§ **TASK REQUIREMENTS**:
Rewrite the listing below, replacing every "icon" with "symbol" and leaving all other text unchanged.

§ **SOURCE MATERIAL**:

## Start

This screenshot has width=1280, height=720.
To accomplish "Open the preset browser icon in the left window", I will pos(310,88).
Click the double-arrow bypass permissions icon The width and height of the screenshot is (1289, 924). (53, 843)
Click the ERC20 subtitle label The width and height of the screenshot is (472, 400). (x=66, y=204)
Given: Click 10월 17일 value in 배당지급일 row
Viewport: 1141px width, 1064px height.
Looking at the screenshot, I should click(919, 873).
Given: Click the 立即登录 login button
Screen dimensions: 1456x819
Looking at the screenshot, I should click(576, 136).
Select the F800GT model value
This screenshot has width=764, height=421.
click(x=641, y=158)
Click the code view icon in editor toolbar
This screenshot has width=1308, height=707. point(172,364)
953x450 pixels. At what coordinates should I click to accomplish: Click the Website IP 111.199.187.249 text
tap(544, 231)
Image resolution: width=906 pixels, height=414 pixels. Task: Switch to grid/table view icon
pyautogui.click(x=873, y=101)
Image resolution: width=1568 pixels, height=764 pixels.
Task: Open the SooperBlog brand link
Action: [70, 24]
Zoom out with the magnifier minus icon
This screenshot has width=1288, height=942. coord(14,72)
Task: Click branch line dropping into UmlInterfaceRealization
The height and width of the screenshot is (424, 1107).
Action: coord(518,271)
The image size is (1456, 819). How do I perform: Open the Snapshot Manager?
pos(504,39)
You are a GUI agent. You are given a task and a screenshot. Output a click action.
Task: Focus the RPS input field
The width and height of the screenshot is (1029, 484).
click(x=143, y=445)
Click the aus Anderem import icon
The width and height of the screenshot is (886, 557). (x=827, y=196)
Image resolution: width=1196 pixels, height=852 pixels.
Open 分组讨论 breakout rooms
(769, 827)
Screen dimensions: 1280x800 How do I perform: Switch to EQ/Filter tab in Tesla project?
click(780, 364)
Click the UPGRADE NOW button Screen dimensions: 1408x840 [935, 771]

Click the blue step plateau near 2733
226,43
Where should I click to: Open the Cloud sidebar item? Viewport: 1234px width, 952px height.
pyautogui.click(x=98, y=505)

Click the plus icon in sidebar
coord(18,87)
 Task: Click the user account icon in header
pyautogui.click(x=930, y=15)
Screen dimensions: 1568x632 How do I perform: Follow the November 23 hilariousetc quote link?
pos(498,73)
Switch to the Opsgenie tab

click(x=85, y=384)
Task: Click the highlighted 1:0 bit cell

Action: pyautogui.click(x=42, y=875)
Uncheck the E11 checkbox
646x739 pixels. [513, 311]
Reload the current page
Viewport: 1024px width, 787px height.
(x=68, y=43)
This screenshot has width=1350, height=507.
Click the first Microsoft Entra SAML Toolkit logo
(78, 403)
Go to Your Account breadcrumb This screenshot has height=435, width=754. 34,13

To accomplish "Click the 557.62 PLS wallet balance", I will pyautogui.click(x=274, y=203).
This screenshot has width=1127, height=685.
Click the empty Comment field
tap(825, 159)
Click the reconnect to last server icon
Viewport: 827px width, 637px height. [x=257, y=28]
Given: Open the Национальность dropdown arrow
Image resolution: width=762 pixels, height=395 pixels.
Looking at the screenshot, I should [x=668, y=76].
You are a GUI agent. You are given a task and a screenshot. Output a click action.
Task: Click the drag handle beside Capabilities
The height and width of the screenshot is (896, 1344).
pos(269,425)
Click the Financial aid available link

## End

§ **FINISHED TASK**:
This screenshot has width=1280, height=720.
To accomplish "Open the preset browser symbol in the left window", I will pos(310,88).
Click the double-arrow bypass permissions symbol The width and height of the screenshot is (1289, 924). (53, 843)
Click the ERC20 subtitle label The width and height of the screenshot is (472, 400). (x=66, y=204)
Given: Click 10월 17일 value in 배당지급일 row
Viewport: 1141px width, 1064px height.
Looking at the screenshot, I should click(919, 873).
Given: Click the 立即登录 login button
Screen dimensions: 1456x819
Looking at the screenshot, I should click(576, 136).
Select the F800GT model value
This screenshot has width=764, height=421.
click(x=641, y=158)
Click the code view symbol in editor toolbar
This screenshot has width=1308, height=707. point(172,364)
953x450 pixels. At what coordinates should I click to accomplish: Click the Website IP 111.199.187.249 text
tap(544, 231)
Image resolution: width=906 pixels, height=414 pixels. Task: Switch to grid/table view symbol
pyautogui.click(x=873, y=101)
Image resolution: width=1568 pixels, height=764 pixels.
Task: Open the SooperBlog brand link
Action: [70, 24]
Zoom out with the magnifier minus symbol
This screenshot has width=1288, height=942. coord(14,72)
Task: Click branch line dropping into UmlInterfaceRealization
The height and width of the screenshot is (424, 1107).
Action: coord(518,271)
The image size is (1456, 819). How do I perform: Open the Snapshot Manager?
pos(504,39)
You are a GUI agent. You are given a task and a screenshot. Output a click action.
Task: Focus the RPS input field
The width and height of the screenshot is (1029, 484).
click(x=143, y=445)
Click the aus Anderem import symbol
The width and height of the screenshot is (886, 557). (x=827, y=196)
Image resolution: width=1196 pixels, height=852 pixels.
Open 分组讨论 breakout rooms
(769, 827)
Screen dimensions: 1280x800 How do I perform: Switch to EQ/Filter tab in Tesla project?
click(780, 364)
Click the UPGRADE NOW button Screen dimensions: 1408x840 [935, 771]

Click the blue step plateau near 2733
226,43
Where should I click to: Open the Cloud sidebar item? Viewport: 1234px width, 952px height.
pyautogui.click(x=98, y=505)

Click the plus symbol in sidebar
coord(18,87)
 Task: Click the user account symbol in header
pyautogui.click(x=930, y=15)
Screen dimensions: 1568x632 How do I perform: Follow the November 23 hilariousetc quote link?
pos(498,73)
Switch to the Opsgenie tab

click(x=85, y=384)
Task: Click the highlighted 1:0 bit cell

Action: pyautogui.click(x=42, y=875)
Uncheck the E11 checkbox
646x739 pixels. [513, 311]
Reload the current page
Viewport: 1024px width, 787px height.
(x=68, y=43)
This screenshot has width=1350, height=507.
Click the first Microsoft Entra SAML Toolkit logo
(78, 403)
Go to Your Account breadcrumb This screenshot has height=435, width=754. 34,13

To accomplish "Click the 557.62 PLS wallet balance", I will pyautogui.click(x=274, y=203).
This screenshot has width=1127, height=685.
Click the empty Comment field
tap(825, 159)
Click the reconnect to last server symbol
Viewport: 827px width, 637px height. [x=257, y=28]
Given: Open the Национальность dropdown arrow
Image resolution: width=762 pixels, height=395 pixels.
Looking at the screenshot, I should [x=668, y=76].
You are a GUI agent. You are given a task and a screenshot. Output a click action.
Task: Click the drag handle beside Capabilities
The height and width of the screenshot is (896, 1344).
pos(269,425)
Click the Financial aid available link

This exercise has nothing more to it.